**Work required**
Restate all of the entries verbatim.

[Records from a data source]
__________

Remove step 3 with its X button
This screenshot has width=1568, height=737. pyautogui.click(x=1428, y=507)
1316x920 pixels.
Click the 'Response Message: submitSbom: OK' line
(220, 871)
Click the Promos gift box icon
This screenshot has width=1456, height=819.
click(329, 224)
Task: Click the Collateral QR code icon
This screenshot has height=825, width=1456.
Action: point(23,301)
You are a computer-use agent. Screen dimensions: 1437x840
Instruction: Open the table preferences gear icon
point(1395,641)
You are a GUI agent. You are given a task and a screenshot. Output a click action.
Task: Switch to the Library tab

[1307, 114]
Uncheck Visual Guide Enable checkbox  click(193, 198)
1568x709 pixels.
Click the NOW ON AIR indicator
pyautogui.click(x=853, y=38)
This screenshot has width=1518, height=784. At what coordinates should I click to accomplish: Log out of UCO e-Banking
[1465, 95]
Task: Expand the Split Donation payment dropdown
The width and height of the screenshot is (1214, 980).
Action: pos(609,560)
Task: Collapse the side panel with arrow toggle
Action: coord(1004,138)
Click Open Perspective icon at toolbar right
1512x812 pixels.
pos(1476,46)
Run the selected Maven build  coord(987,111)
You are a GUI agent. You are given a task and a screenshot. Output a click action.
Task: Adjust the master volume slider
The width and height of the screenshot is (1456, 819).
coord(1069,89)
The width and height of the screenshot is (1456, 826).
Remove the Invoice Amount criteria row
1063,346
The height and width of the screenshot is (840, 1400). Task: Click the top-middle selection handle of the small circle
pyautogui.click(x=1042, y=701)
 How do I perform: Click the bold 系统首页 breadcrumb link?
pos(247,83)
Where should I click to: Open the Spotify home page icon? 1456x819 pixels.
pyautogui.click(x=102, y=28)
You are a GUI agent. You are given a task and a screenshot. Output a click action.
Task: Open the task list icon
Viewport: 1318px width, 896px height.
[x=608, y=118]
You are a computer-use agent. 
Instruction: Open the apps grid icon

__________

**Response below**
Remove step 3 with its X button
This screenshot has width=1568, height=737. pyautogui.click(x=1428, y=507)
1316x920 pixels.
Click the 'Response Message: submitSbom: OK' line
(220, 871)
Click the Promos gift box icon
This screenshot has width=1456, height=819.
click(329, 224)
Task: Click the Collateral QR code icon
This screenshot has height=825, width=1456.
Action: point(23,301)
You are a computer-use agent. Screen dimensions: 1437x840
Instruction: Open the table preferences gear icon
point(1395,641)
You are a GUI agent. You are given a task and a screenshot. Output a click action.
Task: Switch to the Library tab

[1307, 114]
Uncheck Visual Guide Enable checkbox  click(193, 198)
1568x709 pixels.
Click the NOW ON AIR indicator
pyautogui.click(x=853, y=38)
This screenshot has width=1518, height=784. At what coordinates should I click to accomplish: Log out of UCO e-Banking
[1465, 95]
Task: Expand the Split Donation payment dropdown
The width and height of the screenshot is (1214, 980).
Action: pos(609,560)
Task: Collapse the side panel with arrow toggle
Action: coord(1004,138)
Click Open Perspective icon at toolbar right
1512x812 pixels.
pos(1476,46)
Run the selected Maven build  coord(987,111)
You are a GUI agent. You are given a task and a screenshot. Output a click action.
Task: Adjust the master volume slider
The width and height of the screenshot is (1456, 819).
coord(1069,89)
The width and height of the screenshot is (1456, 826).
Remove the Invoice Amount criteria row
1063,346
The height and width of the screenshot is (840, 1400). Task: Click the top-middle selection handle of the small circle
pyautogui.click(x=1042, y=701)
 How do I perform: Click the bold 系统首页 breadcrumb link?
pos(247,83)
Where should I click to: Open the Spotify home page icon? 1456x819 pixels.
pyautogui.click(x=102, y=28)
You are a GUI agent. You are given a task and a screenshot. Output a click action.
Task: Open the task list icon
Viewport: 1318px width, 896px height.
[x=608, y=118]
You are a computer-use agent. 
Instruction: Open the apps grid icon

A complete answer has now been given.